Please print the entries below exactly, from the line with "600x384 pixels." through the line with "Remove the marketing", including both of those lines and leaving out all others.

[Records drawn from a dataset]
○ ○ ○ ○ ○ ○ ○

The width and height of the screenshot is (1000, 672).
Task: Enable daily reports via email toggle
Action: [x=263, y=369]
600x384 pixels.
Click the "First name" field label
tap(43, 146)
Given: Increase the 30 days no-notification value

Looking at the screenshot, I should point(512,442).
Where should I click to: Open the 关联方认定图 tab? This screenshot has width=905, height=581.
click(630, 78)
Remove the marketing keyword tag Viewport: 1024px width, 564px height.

○ ○ ○ ○ ○ ○ ○

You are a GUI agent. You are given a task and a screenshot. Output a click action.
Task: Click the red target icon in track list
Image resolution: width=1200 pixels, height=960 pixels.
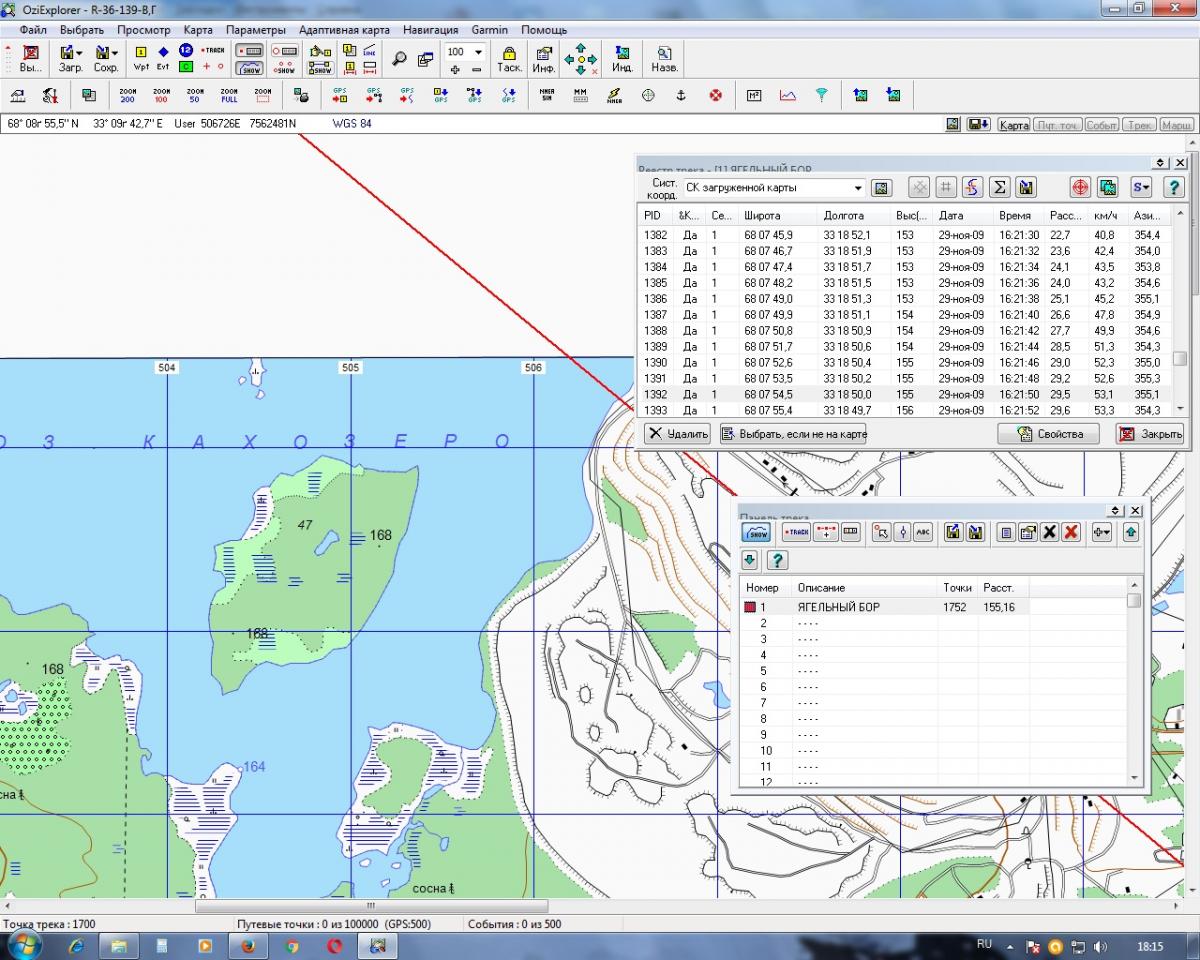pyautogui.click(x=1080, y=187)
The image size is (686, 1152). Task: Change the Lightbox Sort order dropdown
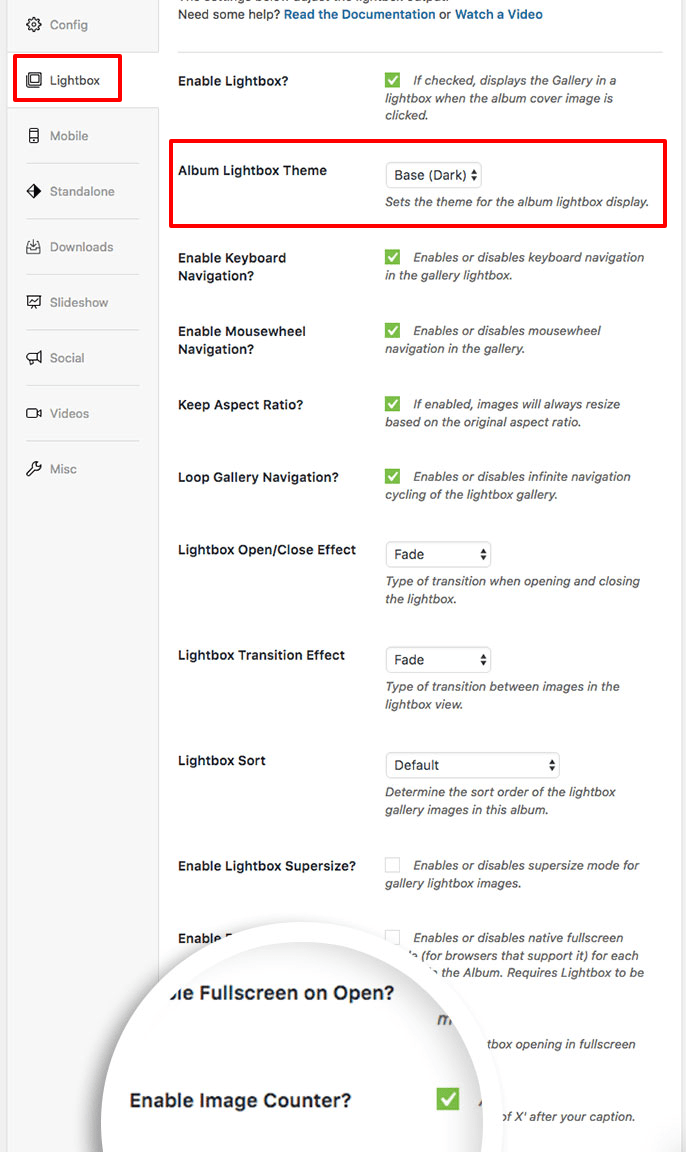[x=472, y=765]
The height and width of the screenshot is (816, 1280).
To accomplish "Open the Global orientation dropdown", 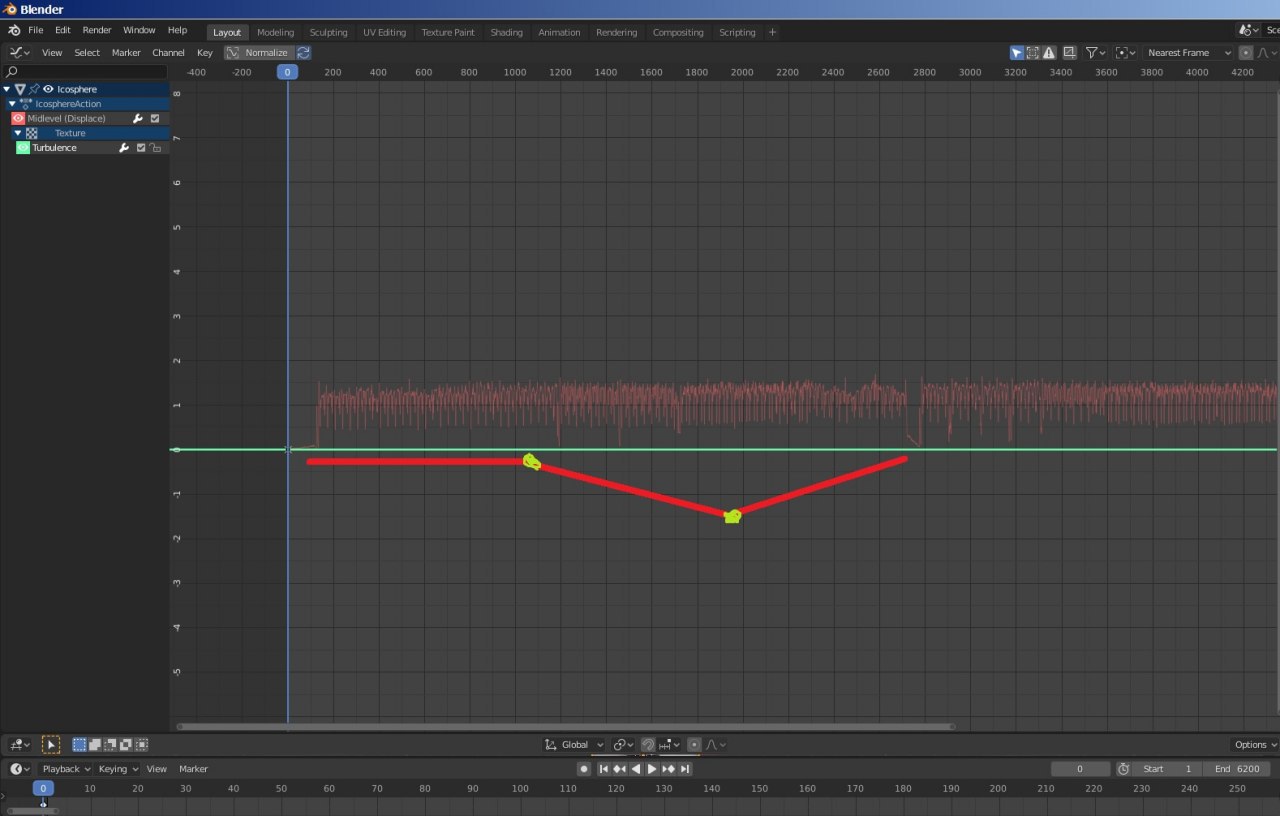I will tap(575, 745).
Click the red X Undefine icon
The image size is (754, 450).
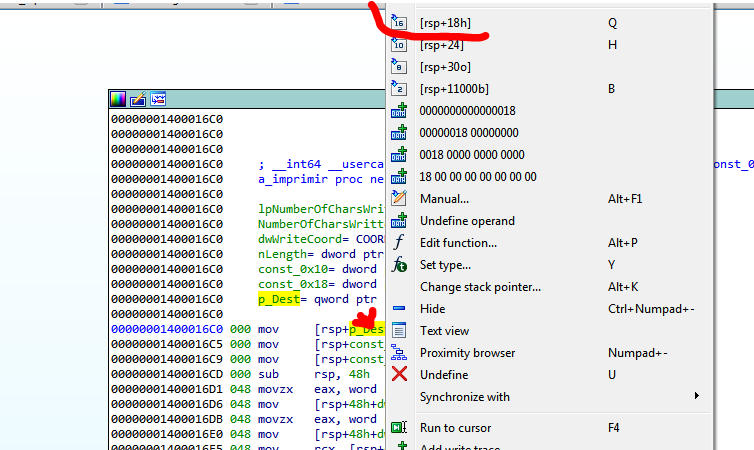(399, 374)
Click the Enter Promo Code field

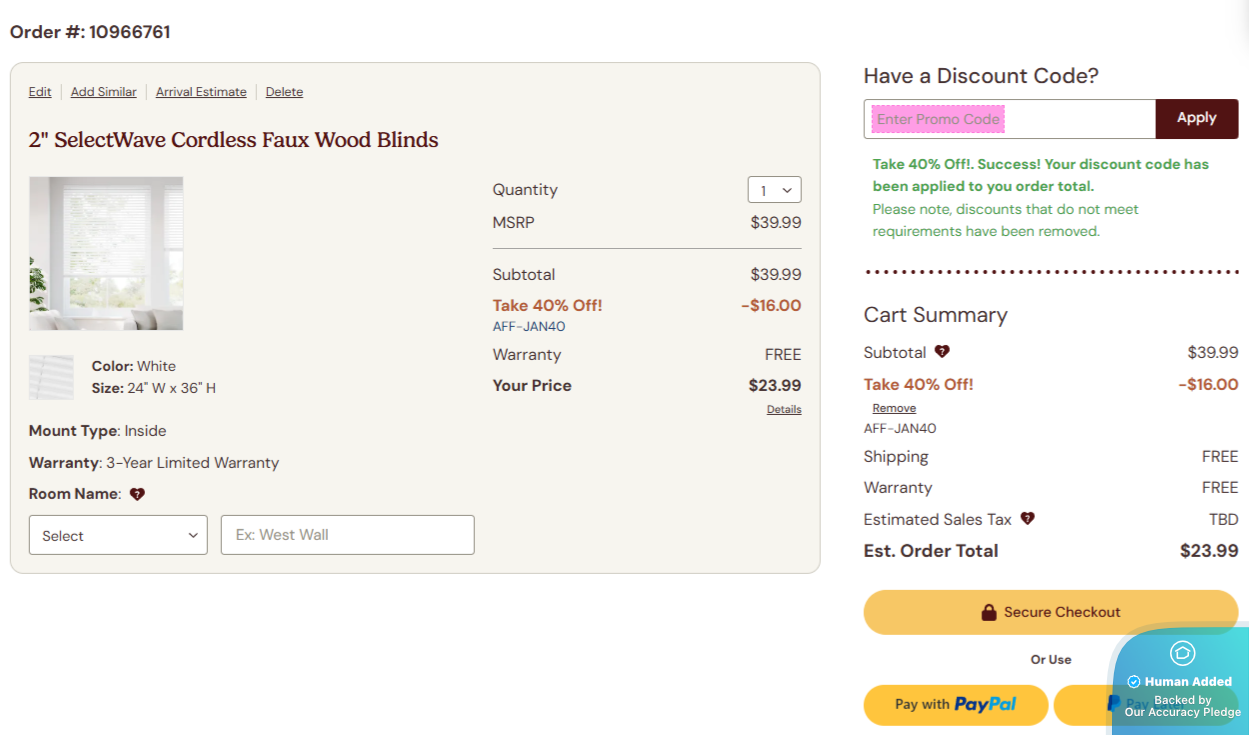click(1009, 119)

○ ○ ○ ○ ○ ○ ○

Exercise output:
600x384 pixels.
Click the "First name" field label
tap(43, 146)
Given: Increase the 30 days no-notification value

Looking at the screenshot, I should point(512,442).
Where should I click to: Open the 关联方认定图 tab? This screenshot has width=905, height=581.
click(630, 78)
Remove the marketing keyword tag Viewport: 1024px width, 564px height.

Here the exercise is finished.